(WHAT IS BEING ASKED)
What follows is a block of records; restate each one word for word.

(RECORDS TO USE)
____________________

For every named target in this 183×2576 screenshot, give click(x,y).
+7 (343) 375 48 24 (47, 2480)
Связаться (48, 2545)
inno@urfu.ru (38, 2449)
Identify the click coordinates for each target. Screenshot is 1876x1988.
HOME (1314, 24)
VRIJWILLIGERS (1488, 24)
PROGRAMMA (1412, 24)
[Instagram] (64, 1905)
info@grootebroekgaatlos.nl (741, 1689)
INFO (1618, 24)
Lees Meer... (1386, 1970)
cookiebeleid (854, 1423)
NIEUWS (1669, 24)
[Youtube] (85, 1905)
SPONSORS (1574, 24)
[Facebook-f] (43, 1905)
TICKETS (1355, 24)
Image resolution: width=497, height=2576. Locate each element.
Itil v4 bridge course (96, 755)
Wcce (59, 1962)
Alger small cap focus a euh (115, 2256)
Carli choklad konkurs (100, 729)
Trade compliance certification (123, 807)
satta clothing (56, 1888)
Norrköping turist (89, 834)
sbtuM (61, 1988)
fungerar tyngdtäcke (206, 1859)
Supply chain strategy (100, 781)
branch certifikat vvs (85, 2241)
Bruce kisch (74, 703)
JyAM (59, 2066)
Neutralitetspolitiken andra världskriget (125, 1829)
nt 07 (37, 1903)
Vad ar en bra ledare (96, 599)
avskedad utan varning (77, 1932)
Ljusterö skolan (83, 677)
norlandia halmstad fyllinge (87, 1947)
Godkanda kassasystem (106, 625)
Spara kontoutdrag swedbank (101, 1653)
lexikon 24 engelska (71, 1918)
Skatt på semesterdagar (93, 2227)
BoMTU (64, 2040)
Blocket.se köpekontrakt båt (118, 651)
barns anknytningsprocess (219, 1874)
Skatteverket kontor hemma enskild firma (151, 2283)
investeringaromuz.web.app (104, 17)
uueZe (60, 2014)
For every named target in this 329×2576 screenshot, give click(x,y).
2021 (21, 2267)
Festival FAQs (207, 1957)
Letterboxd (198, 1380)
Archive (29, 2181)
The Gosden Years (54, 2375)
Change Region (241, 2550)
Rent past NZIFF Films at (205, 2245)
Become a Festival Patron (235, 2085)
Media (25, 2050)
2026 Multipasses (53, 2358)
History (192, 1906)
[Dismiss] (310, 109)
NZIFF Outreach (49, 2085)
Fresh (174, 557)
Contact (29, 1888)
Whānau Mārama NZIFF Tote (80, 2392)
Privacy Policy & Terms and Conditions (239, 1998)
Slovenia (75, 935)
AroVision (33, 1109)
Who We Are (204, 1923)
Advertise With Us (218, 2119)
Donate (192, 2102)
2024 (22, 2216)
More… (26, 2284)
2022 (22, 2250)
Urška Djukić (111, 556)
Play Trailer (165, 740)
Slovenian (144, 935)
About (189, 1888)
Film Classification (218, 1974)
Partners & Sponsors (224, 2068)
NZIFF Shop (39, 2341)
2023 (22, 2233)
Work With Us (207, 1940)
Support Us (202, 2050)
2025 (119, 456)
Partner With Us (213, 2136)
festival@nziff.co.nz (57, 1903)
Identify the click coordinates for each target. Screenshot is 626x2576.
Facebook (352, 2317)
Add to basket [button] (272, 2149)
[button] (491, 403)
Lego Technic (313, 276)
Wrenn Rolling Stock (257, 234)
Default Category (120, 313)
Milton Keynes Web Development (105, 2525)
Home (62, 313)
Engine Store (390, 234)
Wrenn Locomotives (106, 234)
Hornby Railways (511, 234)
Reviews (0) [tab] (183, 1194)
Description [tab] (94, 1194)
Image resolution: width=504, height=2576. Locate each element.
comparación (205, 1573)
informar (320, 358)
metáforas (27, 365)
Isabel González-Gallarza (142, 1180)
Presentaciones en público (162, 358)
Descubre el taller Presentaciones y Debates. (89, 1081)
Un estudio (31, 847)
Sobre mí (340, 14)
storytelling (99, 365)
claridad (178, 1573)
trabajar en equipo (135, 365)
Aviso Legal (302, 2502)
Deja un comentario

____________________

(ANSWER TO THE EXERCISE)
For every named target in this 183×2576 screenshot, give click(x,y).
+7 (343) 375 48 24 (47, 2480)
Связаться (48, 2545)
inno@urfu.ru (38, 2449)
Identify the click coordinates for each target. Screenshot is 1876x1988.
HOME (1314, 24)
VRIJWILLIGERS (1488, 24)
PROGRAMMA (1412, 24)
[Instagram] (64, 1905)
info@grootebroekgaatlos.nl (741, 1689)
INFO (1618, 24)
Lees Meer... (1386, 1970)
cookiebeleid (854, 1423)
NIEUWS (1669, 24)
[Youtube] (85, 1905)
SPONSORS (1574, 24)
[Facebook-f] (43, 1905)
TICKETS (1355, 24)
Image resolution: width=497, height=2576. Locate each element.
Itil v4 bridge course (96, 755)
Wcce (59, 1962)
Alger small cap focus a euh (115, 2256)
Carli choklad konkurs (100, 729)
Trade compliance certification (123, 807)
satta clothing (56, 1888)
Norrköping turist (89, 834)
sbtuM (61, 1988)
fungerar tyngdtäcke (206, 1859)
Supply chain strategy (100, 781)
branch certifikat vvs (85, 2241)
Bruce kisch (74, 703)
JyAM (59, 2066)
Neutralitetspolitiken andra världskriget (125, 1829)
nt 07 (37, 1903)
Vad ar en bra ledare (96, 599)
avskedad utan varning (77, 1932)
Ljusterö skolan (83, 677)
norlandia halmstad fyllinge (87, 1947)
Godkanda kassasystem (106, 625)
Spara kontoutdrag swedbank (101, 1653)
lexikon 24 engelska (71, 1918)
Skatt på semesterdagar (93, 2227)
BoMTU (64, 2040)
Blocket.se köpekontrakt båt (118, 651)
barns anknytningsprocess (219, 1874)
Skatteverket kontor hemma enskild firma (151, 2283)
investeringaromuz.web.app (104, 17)
uueZe (60, 2014)
For every named target in this 329×2576 screenshot, give click(x,y).
2021 (21, 2267)
Festival FAQs (207, 1957)
Letterboxd (198, 1380)
Archive (29, 2181)
The Gosden Years (54, 2375)
Change Region (241, 2550)
Rent past NZIFF Films at (205, 2245)
Become a Festival Patron (235, 2085)
Media (25, 2050)
2026 Multipasses (53, 2358)
History (192, 1906)
[Dismiss] (310, 109)
NZIFF Outreach (49, 2085)
Fresh (174, 557)
Contact (29, 1888)
Whānau Mārama NZIFF Tote (80, 2392)
Privacy Policy & Terms and Conditions (239, 1998)
Slovenia (75, 935)
AroVision (33, 1109)
Who We Are (204, 1923)
Advertise With Us (218, 2119)
Donate (192, 2102)
2024 (22, 2216)
More… (26, 2284)
2022 (22, 2250)
Urška Djukić (111, 556)
Play Trailer (165, 740)
Slovenian (144, 935)
About (189, 1888)
Film Classification (218, 1974)
Partners & Sponsors (224, 2068)
NZIFF Shop (39, 2341)
2023 (22, 2233)
Work With Us (207, 1940)
Support Us (202, 2050)
2025 (119, 456)
Partner With Us (213, 2136)
festival@nziff.co.nz (57, 1903)
Identify the click coordinates for each target. Screenshot is 626x2576.
Facebook (352, 2317)
Add to basket [button] (272, 2149)
[button] (491, 403)
Lego Technic (313, 276)
Wrenn Rolling Stock (257, 234)
Default Category (120, 313)
Milton Keynes Web Development (105, 2525)
Home (62, 313)
Engine Store (390, 234)
Wrenn Locomotives (106, 234)
Hornby Railways (511, 234)
Reviews (0) [tab] (183, 1194)
Description [tab] (94, 1194)
Image resolution: width=504, height=2576. Locate each element.
comparación (205, 1573)
informar (320, 358)
metáforas (27, 365)
Isabel González-Gallarza (142, 1180)
Presentaciones en público (162, 358)
Descubre el taller Presentaciones y Debates. (89, 1081)
Un estudio (31, 847)
Sobre mí (340, 14)
storytelling (99, 365)
claridad (178, 1573)
trabajar en equipo (135, 365)
Aviso Legal (302, 2502)
Deja un comentario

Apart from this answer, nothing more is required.